Outdated software puts companies at risk for identity theft

Apr 01, 2014 Dave King

An operating system that isn't receiving security updates is a danger to the company that uses it. The holes that are left by this sort of outdated software could allow hackers in and lead to a data breach. This is especially important for business to keep in mind now, as Microsoft has announced on its website that as of April 8, support and updates will no longer be offered for the Windows XP operating system.

This presents a large problem for many, as statistics for Windows XP usage show that this particular instance could be a much more widespread problem, however. According to the PCI Security Standards Council, 1 in 3 computers in 2014 still use the OS. It also powers 95 percent of ATMs worldwide.

PCI also mentioned that of the 20 million new pieces of malware discovered by McAfee between June and September 2013, the majority were used to target businesses. This is due to the valuable information those companies have about clients, which the hackers can use for mass identity theft.

Business still running on Windows XP may find themselves compromised come April 8 if action isn't taken soon. Identity theft can ruin clients' consumer credit scores, as well as a business's reputation.

Consequences of a data breach


The consequences of a data breach can be both financial and legal in nature. According to the 2013 Cost of Data Breach Study: Global Analysis by the Ponemon Institute, the average cost to an U.S. organization for a data breach is over $5.4 million. Companies that deal in industries like financials, communications and healthcare are more likely to experience higher than average costs for a breach.

Data breaches also expose firms to litigation. The National Conference of State Legislators notes that 46 out of the 50 states in the U.S. have laws regarding notifying clients about a security breach. Failure to comply leaves one open to heavy fines, and even when the laws are complied with, individual clients may choose to pursue civil lawsuits.

Breaches and scams
The chance of a company being taken advantage of due to outdated hardware isn't limited to malware infection. Eve Blakemore wrote on the Microsoft Developer Network blog that there have been attempts at phone scams attempting to access computers or obtain data. If a company were to be targeted by this type of fraud, there is potential for a business to experience a major security violation.

Attachmate released an infographic stating that it is predicted hackers will start attacking computers that use Windows XP within 10 minutes of removing security support.

Protecting your client's data
There are steps businesses can take to protect sensitive client information from a security infraction. The Federal Financial Institutions Examination Council released a statement regarding the end of Windows XP support. Suggestions for companies included plans to manage and minimize risk, as well as procedures to deal with the consequences if a data breach does occur. Vigilance in ID verification is also a suitable strategy.

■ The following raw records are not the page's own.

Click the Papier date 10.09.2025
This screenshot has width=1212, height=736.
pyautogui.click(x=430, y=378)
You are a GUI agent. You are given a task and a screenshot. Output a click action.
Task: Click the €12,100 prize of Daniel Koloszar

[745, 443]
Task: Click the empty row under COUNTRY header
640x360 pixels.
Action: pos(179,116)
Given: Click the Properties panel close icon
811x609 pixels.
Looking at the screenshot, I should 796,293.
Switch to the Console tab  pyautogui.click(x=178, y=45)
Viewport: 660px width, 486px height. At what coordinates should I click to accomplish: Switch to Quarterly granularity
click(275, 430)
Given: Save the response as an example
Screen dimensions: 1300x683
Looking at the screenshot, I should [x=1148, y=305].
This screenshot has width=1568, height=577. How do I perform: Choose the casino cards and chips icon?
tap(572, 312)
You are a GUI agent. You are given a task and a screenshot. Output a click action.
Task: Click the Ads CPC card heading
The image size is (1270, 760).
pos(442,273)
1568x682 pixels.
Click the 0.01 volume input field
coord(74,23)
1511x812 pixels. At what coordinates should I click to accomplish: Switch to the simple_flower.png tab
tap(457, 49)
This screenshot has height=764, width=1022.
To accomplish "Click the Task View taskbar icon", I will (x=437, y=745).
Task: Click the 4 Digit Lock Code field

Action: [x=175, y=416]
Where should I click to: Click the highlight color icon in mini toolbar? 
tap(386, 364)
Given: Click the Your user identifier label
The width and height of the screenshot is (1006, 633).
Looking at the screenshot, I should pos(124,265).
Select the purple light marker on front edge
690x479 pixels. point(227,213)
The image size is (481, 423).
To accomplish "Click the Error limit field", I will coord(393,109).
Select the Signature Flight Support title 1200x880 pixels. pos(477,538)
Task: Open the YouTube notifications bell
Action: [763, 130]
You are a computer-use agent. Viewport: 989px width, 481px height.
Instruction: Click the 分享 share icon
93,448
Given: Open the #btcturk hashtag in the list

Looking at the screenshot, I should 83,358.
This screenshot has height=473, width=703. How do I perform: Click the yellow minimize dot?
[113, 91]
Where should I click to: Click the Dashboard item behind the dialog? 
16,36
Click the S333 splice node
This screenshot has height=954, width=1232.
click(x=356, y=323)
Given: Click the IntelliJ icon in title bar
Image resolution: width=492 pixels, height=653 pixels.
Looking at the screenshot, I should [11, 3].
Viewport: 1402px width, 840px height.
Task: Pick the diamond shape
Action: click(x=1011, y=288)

Attachmate also revealed that for systems like ATMs that us the OS, it could cost anywhere for $200 billion to $700 billion to update all the machines in the U.S. to a newer OS like Windows 8. For businesses that provide utility services it could potentially cost $100 million and take several years for a single company.

Despite the cost being significant for some firms, Microsoft still suggests that best solution is to upgrade systems running Windows XP to a more modern OS that does receive security updates. No matter what strategy a business takes, steps should be taken to avoid data breaches that could result in its clients experiencing identity theft.